FDA documents posted in advance of an advisory committee consideration of emergency use authorization revealed promising new findings on safety and efficacy, including similar levels of protection among groups at risk for disease complications, like the elderly or obese.
“We really have to let our vulnerable folks know that this is a good vaccine for them because it’s been tested on people like them,” said Larson.
The Pfizer vaccine is injected in the muscle as a series of two doses 21 days apart. Without both doses the vaccine will not be as effective and there is no guarantee immunity will last.
“That’s why it’s really important to get both doses. There are no guarantees if you only get one. It’s like rolling a dice,” Larson said.
Thousands of Nevada’s have already been infected with coronavirus and recovered, likely forming some level of antibodies to the disease. However, the recommendation is that everyone get the vaccine regardless of whether they had symptoms consistent with COVID.
“The vaccine will not harm you and it will make sure you have longer lasting immunity than what you might have with a natural infection,” Larson said.
As with most vaccines, there are temporary side effects which typically develop within a couple of days of inoculation and last for about a day or two on average, according to FDA analysis.

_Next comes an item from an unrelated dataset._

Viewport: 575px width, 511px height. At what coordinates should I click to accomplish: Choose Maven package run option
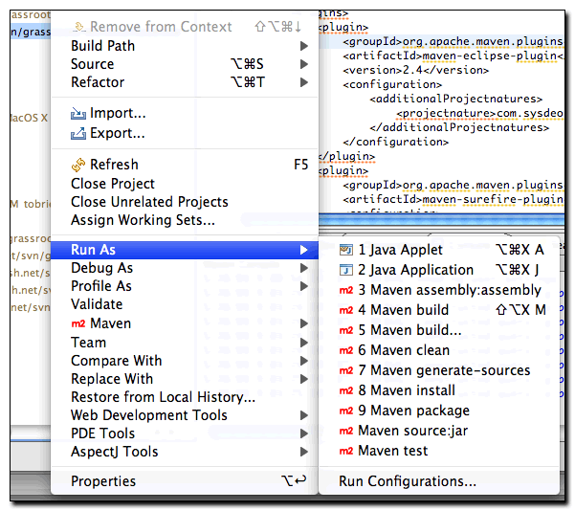click(413, 411)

Data shows that among people ages 16 to 55, more than half had fatigue and headaches, and roughly one-third had chills and muscle pain. The effects were slightly less pronounced in people older than age 55.
The most common side effects were pain at the injection site (84.1 percent), fatigue (62.9 percent), headache (55.1 percent), muscle pain (38.3 percent), chills (31.9 percent), joint pain (23.6 percent), and fever (14.2 percent).
“That’s not uncommon for a vaccine that is that effective. It means it’s working and that our bodies are manufacturing immunity. When you get those kinds of side effects you know it’s working,” said Larson.
“People are going to need to know that there are going to be side effects because it’s effective and they’ll need to plan for that, but when it’s their turn I would not hesitate to recommend it.”